**TASK OBJECTIVE**.
Search the data for the string "This", and report each line where it is found.

Dataset entries:
╔══

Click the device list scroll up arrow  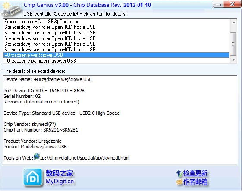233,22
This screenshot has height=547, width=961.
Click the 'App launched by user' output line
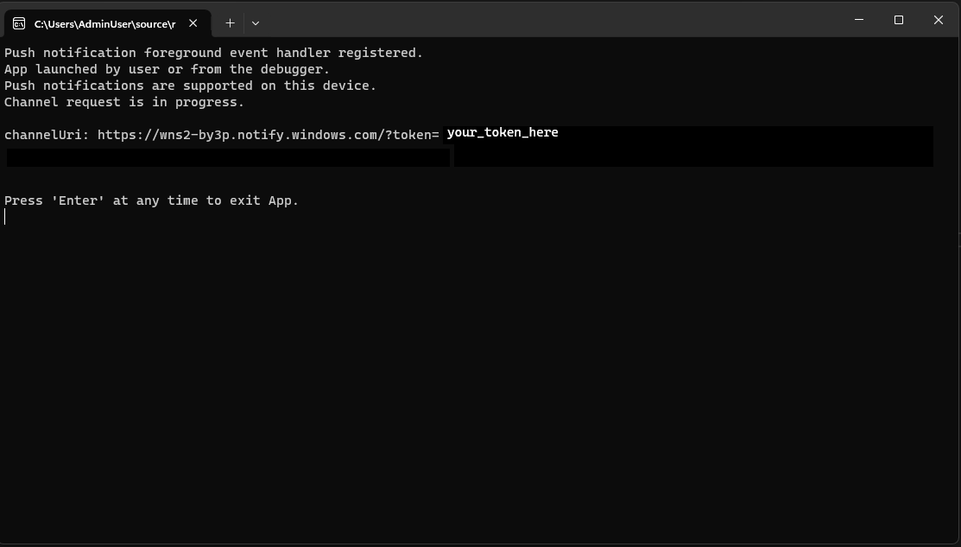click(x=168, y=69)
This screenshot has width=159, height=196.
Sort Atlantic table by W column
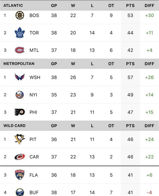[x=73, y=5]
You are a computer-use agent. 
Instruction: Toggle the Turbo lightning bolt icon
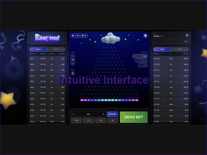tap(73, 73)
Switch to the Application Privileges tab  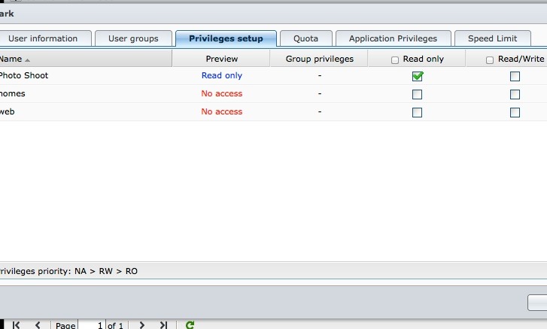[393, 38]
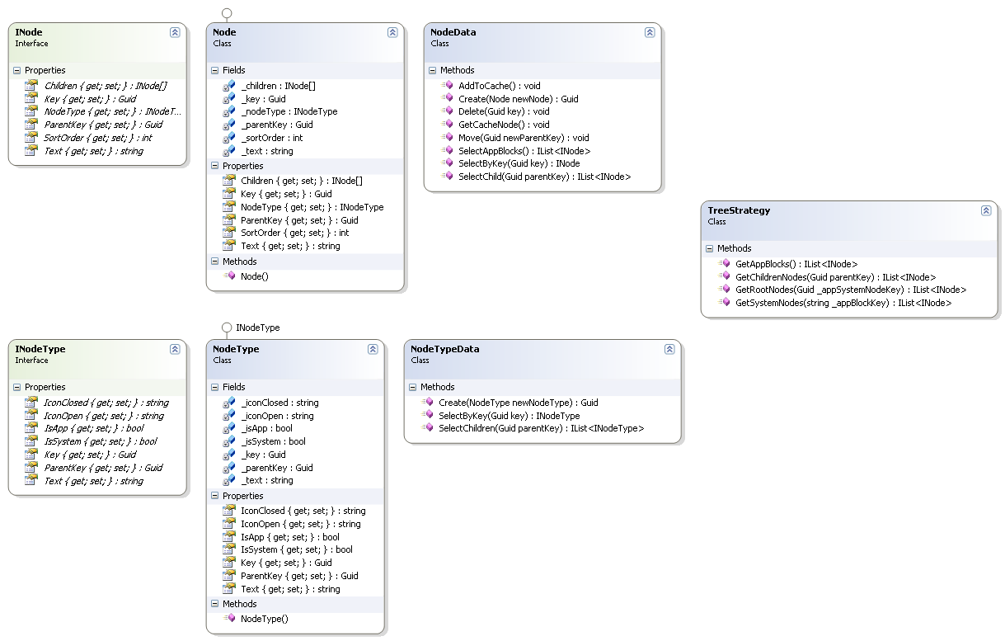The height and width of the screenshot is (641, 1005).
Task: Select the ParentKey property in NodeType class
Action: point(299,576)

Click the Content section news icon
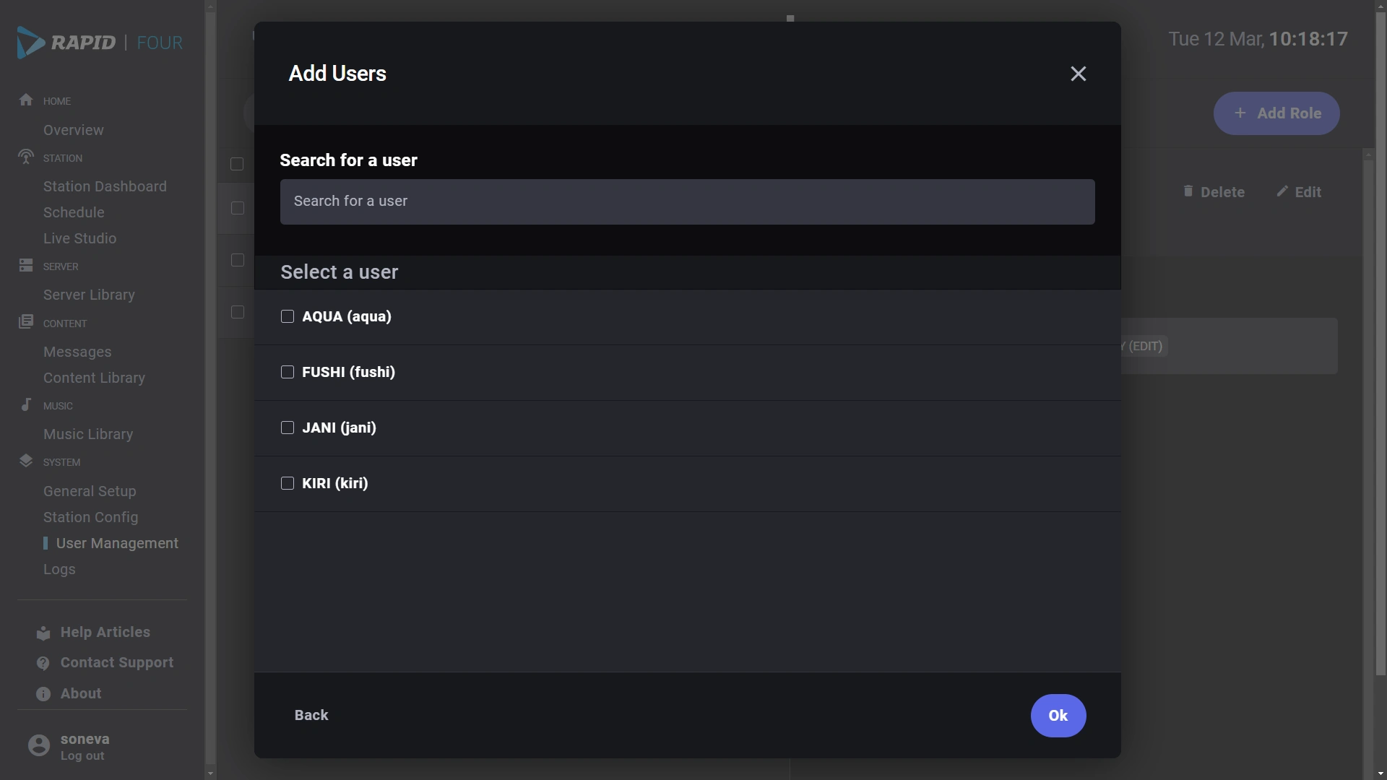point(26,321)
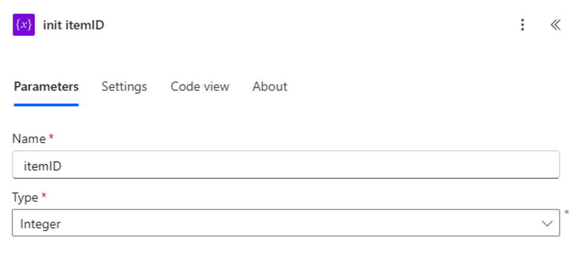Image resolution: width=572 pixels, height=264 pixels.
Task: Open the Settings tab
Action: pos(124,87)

╚══

**SOLVED EXERCISE**.
This screenshot has height=547, width=961.
This screenshot has width=159, height=196.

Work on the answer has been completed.